Legally, Macron does not need to resign. In France the presidential and the parliamentary elections are separate – Macron himself was re-elected in 2022 with a five-year mandate (until May 2027).

His party failing to gain a parliamentary majority does not change that – in fact the centrists failed to gain a overall majority in the 2022 parliamentary elections too (although they remained the largest party). Since then, the government has limped on, managing to pass some legislation by using constitutional powers.

The constitution also offers no compulsion or even a suggestion that the president should resign if he fails to form a government.

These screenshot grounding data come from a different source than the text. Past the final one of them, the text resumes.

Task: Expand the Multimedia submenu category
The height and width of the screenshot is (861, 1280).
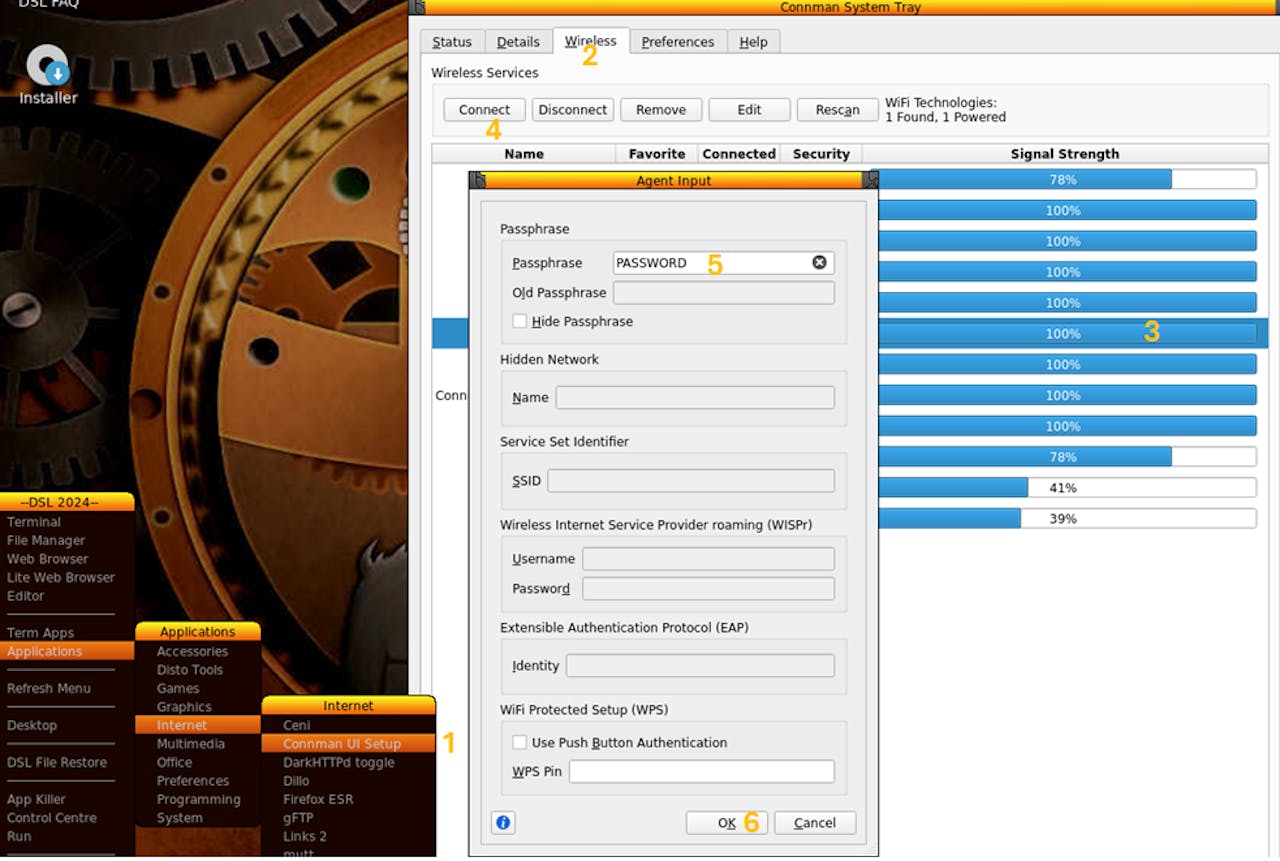Action: click(190, 744)
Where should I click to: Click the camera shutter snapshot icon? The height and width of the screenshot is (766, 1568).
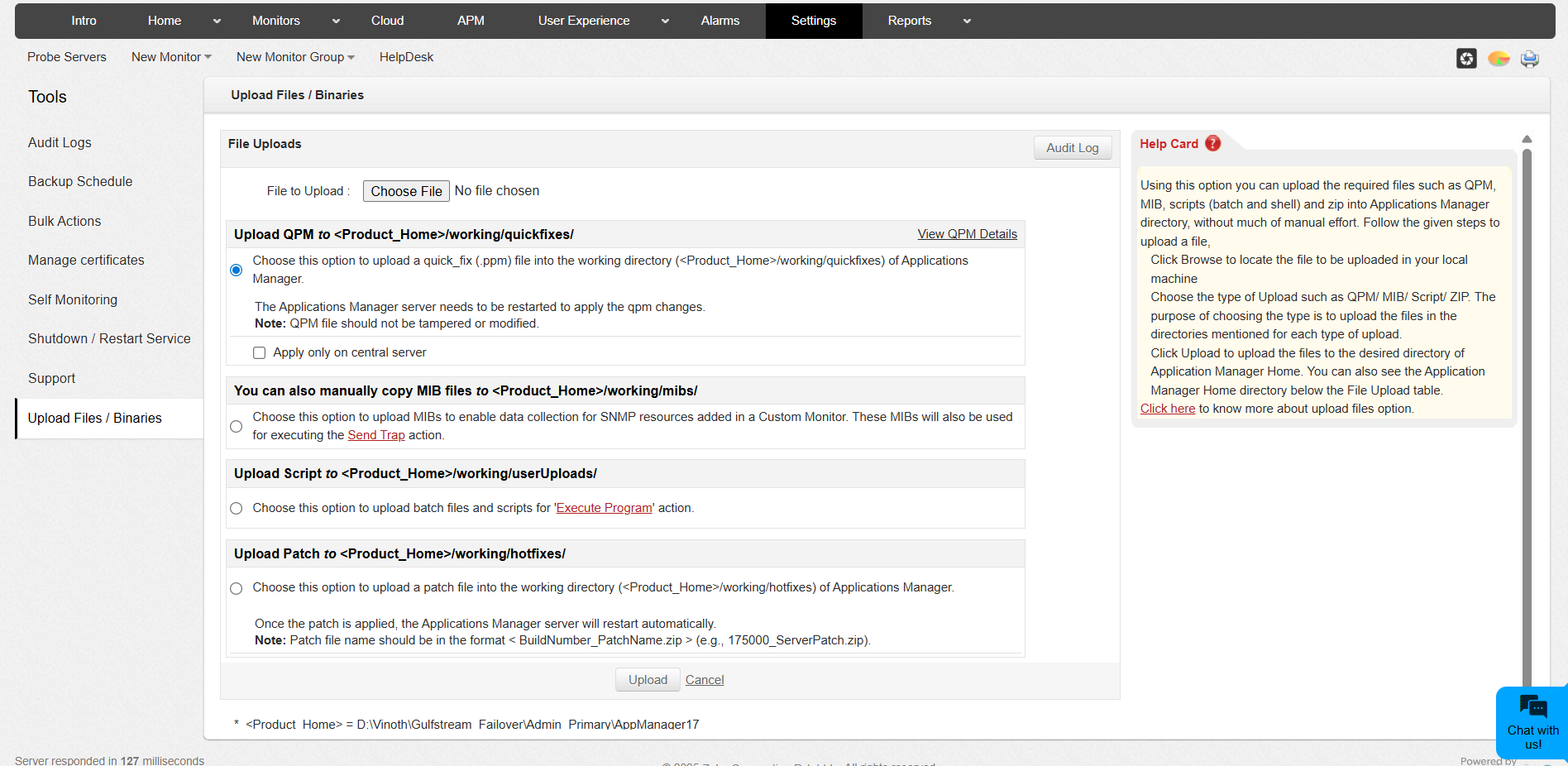pos(1466,59)
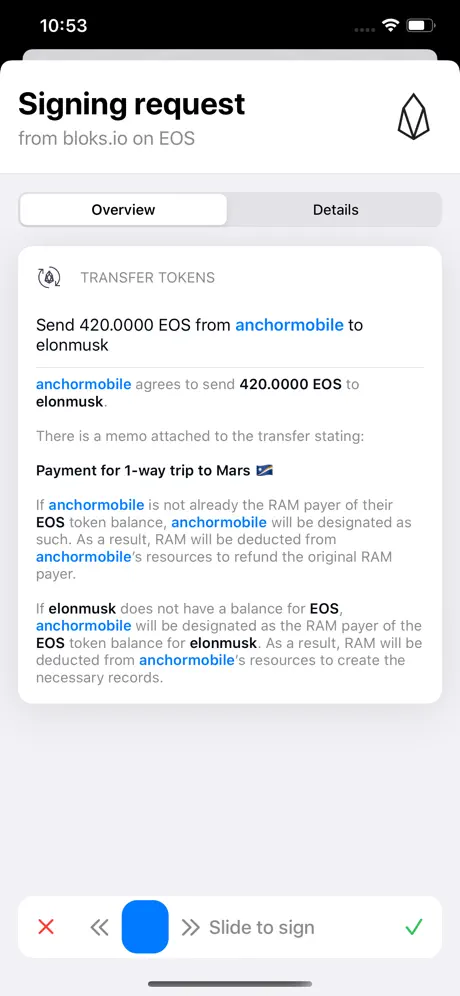Tap the Signing request header title

132,104
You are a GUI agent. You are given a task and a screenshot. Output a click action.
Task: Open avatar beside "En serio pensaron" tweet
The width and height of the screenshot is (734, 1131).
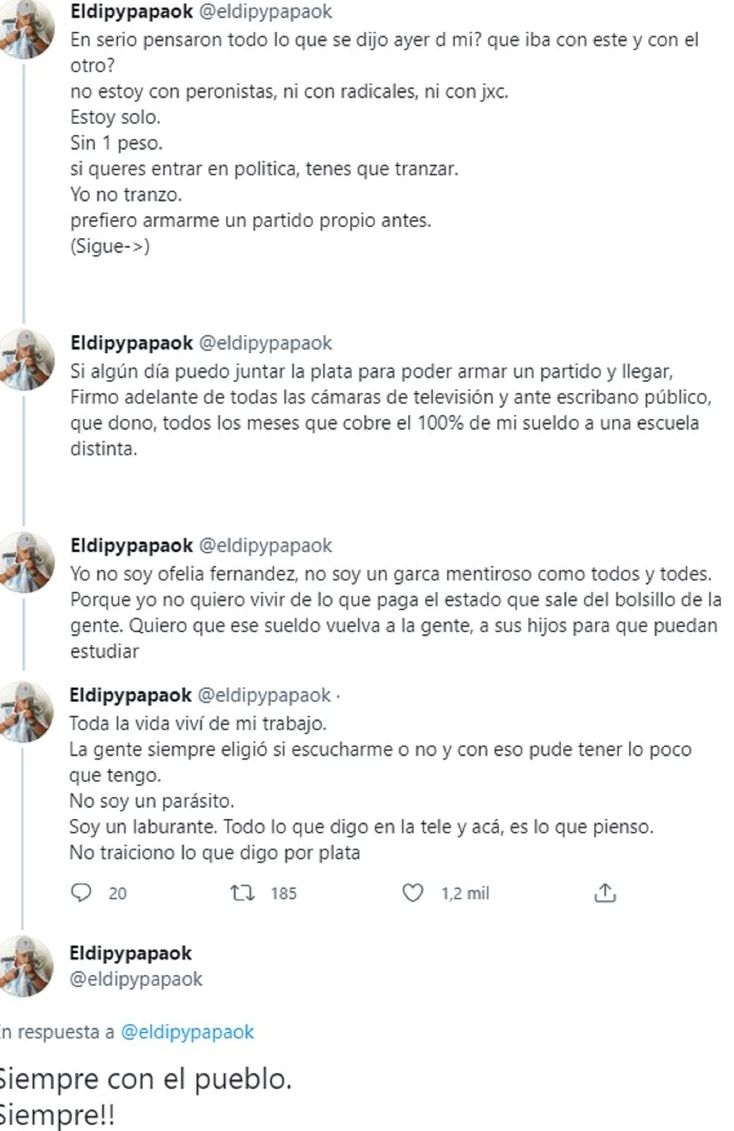coord(27,28)
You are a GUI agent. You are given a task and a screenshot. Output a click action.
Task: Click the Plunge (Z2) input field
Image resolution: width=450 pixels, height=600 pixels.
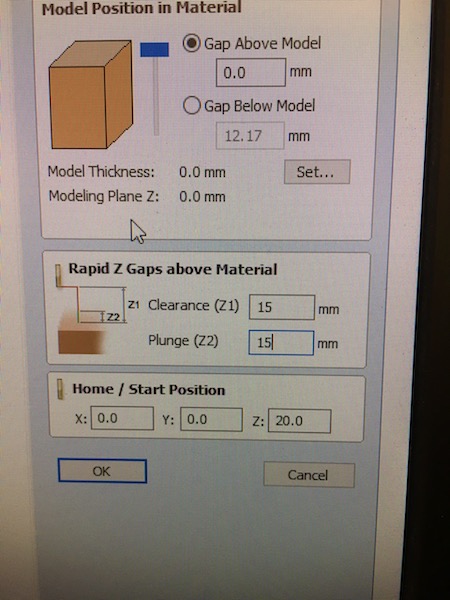tap(281, 342)
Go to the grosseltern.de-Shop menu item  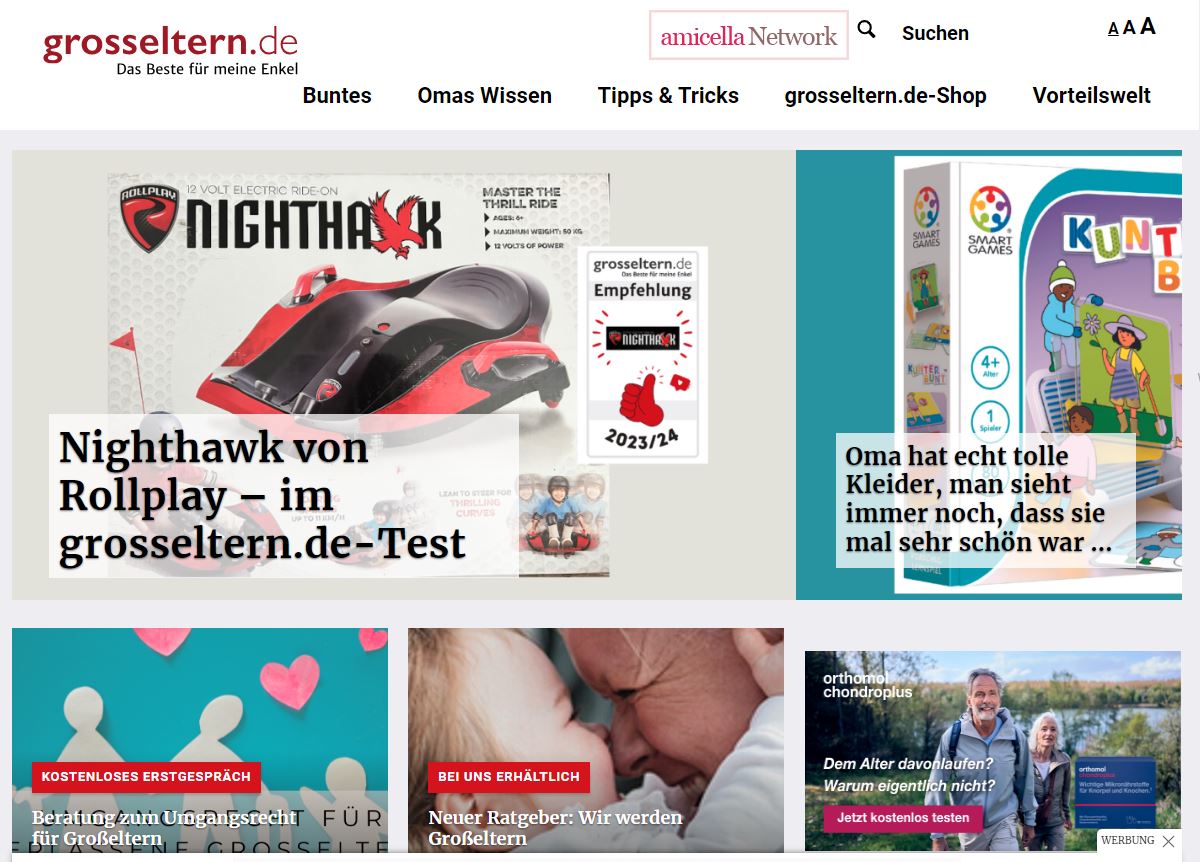[x=885, y=96]
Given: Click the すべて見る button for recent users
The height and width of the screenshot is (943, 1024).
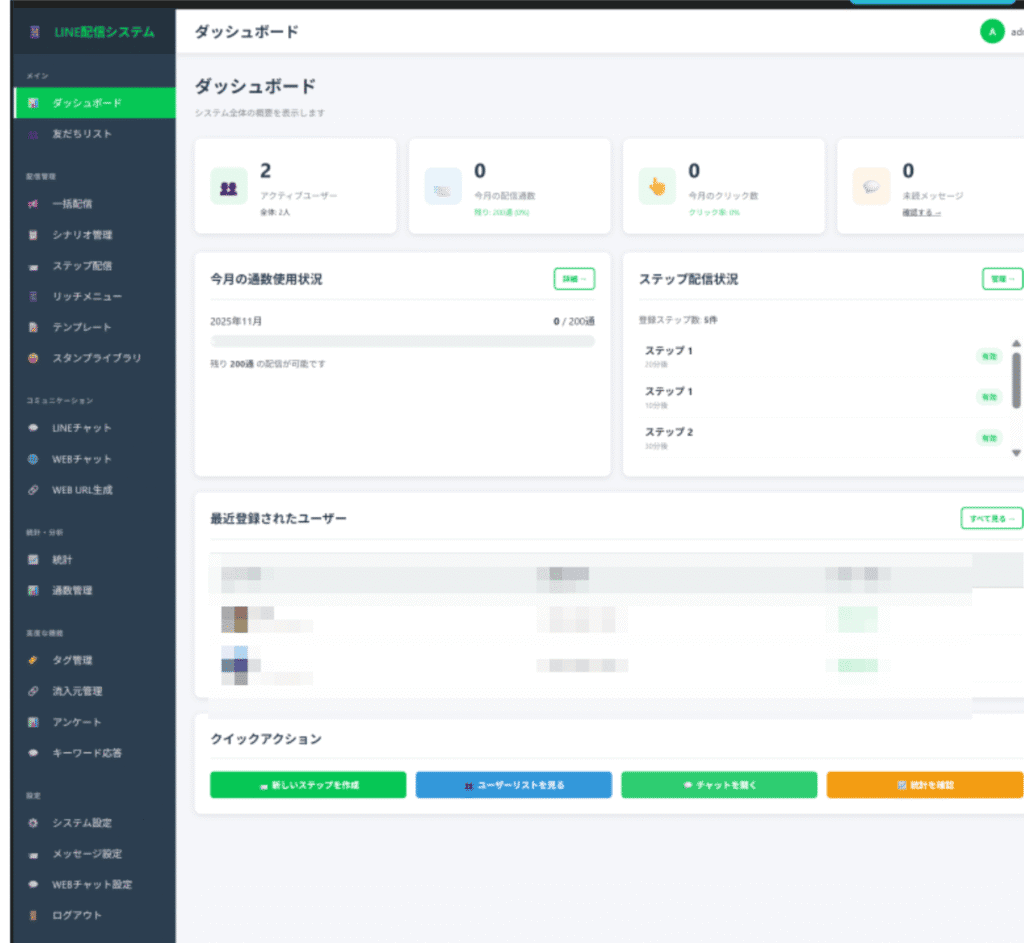Looking at the screenshot, I should (991, 518).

In fact the current constitution (France has had five) gives a significant amount of power to the president at the expense of parliament – the president has the power to dissolve parliament (as Macron has demonstrated), to set policy on areas including defence and diplomacy and to bypass parliament entirely and force through legislation (through the tool known as Article 49.3). 

In fact there are only three reasons in the constitution that a president would finish their term of office early; resigning, dying in office or being the subject of impeachment proceedings.

Since 1958, only one president has resigned – Charles de Gaulle quit in 1969 after the failure of a referendum that he had backed. He died 18 months later, at the age of 79.  

OK, but is he likely to resign?

He says not. In an open letter to the French people published over the weekend, Macron wrote: “You can trust me to act until May 2027 as your president, protector at every moment of our republic, our values, respectful of pluralism and your choices, at your service and that of the nation.”

He insisted that the coming vote was “neither a presidential election, nor a vote of confidence in the president of the republic” but a response to “a single question: who should govern France?”

So it looks likely that Macron will stay put.

And he wouldn’t be the first French president to continue in office despite his party having failed to win a parliamentary majority – presidents François Mitterand and Jacques Chirac both served part of their term in office in a ‘cohabitation‘ – the term for when the president is forced to appoint an opposition politician as prime minister.

But should he resign?

The choice to call the snap elections was Macron’s decision, it seems he took the decision after discussing it just a few close advisers and it surprised and/or infuriated even senior people in his own party.

If the poll leads to political chaos then, many will blame Macron personally and there will be many people calling for his resignation (although that’s hardly new – Macron démission has been a regular cry from political opponents over the last seven years as he enacted policies that they didn’t like).

Regardless of the morality of dealing with the fallout of your own errors, there is also the practicality – if current polling is to be believed, none of the parties are set to achieve an overall majority and the likely result with be an extremely protracted and messy stalemate with unstable governments, fragile coalitions and caretaker prime ministers. It might make sense to have some stability at the top, even if that figure is extremely personally unpopular.

He may leave the country immediately after the result of the second round, however. Washington is hosting a NATO summit on July 9th-11th and a French president would normally attend that as a representative of a key NATO member.